Looking back a few years gives perspective on the dynamic outlook for today and tomorrow. U.S. field crude production rose from 6 million barrels per day (MMbbl/d) in 2011 to 10.4 MMbbl/d in May 2018. Supply in certain weeks of 2018 climbed to 11 MMbbl/d. How did and will the industry monetize such strong supply gains?

Stratas Advisors’ 2012 multi-client “Refining Unconventional Oil” research report analyzed upstream dynamics in a downstream context. Then, the press was crowing about 4 MMbbl/d of light oil refinery investment. Today, with the new construction gains and stealthier gains realized with higher utilization after netting out losses from shutdowns of noncompetitive refineries, Stratas sees light oil refineries having consumed about 2.1 MMbbl/d of the incremental shale supply. Why did the U.S. market navigate the gap between supply and demand? It’s because of exports.

U.S. crude exports monetized the 2 MMbbl/d surplus gain of shale crude production over refinery runs that otherwise would have existentially threatened upstream economics. Exports came about after U.S. authorities recognized that U.S. shale has ushered in an era of abundance rather than the decades of shortage begun in the 1970s energy crisis. Outdated federal export prohibitions were lifted since 2016 to allow offshore U.S. crude exports. The latest Energy Information Administration (EIA) monthly data show that U.S. crude exports rose to 2 MMbbl/d in May, just as refined product exports also incrementally expanded by 2.4 MMbbl/d.
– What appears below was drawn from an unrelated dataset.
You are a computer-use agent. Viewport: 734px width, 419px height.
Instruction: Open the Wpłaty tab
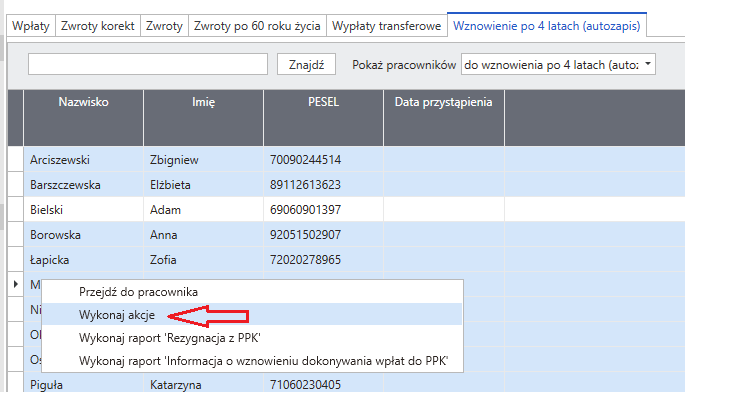point(31,26)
Investments in upstream production and midstream infrastructure have driven striking trade developments. In Stratas’ 2012 report, nearly 100 clients saw that the firm expected U.S. shale supply to back out Gulf Coast light crude imports. Yet we didn’t expect the speed of that happening. Since late 2016, U.S. light crude exports have been offsetting imports.

And for several weeks of 2018, crude exports topped 3 MMbbl/d. Canada was the greatest U.S. crude importer in 2017, yet China and India in 2018 have newly joined the leaderboard. Looking ahead, Stratas expects more of the same. U.S. crude exports in the next decade may double and peak at about 4.5 to 5 MMbbl/d amid enduring price discounts to global grades.

That’s because resources and available acreage within the productive oil-rich shale plays (Permian, Eagle Ford, Rockies, Midcontinent and Bakken) should attract capital and incrementally add 1to 2 MMbbl/d of light field crude production growth. On top of productive upstream investment, midstream investment will be needed to move crude to U.S. refiners and new very large crude carriers export-oriented terminals off Texas and Louisiana shorelines capable of operating at high capacity and low per-barrel costs.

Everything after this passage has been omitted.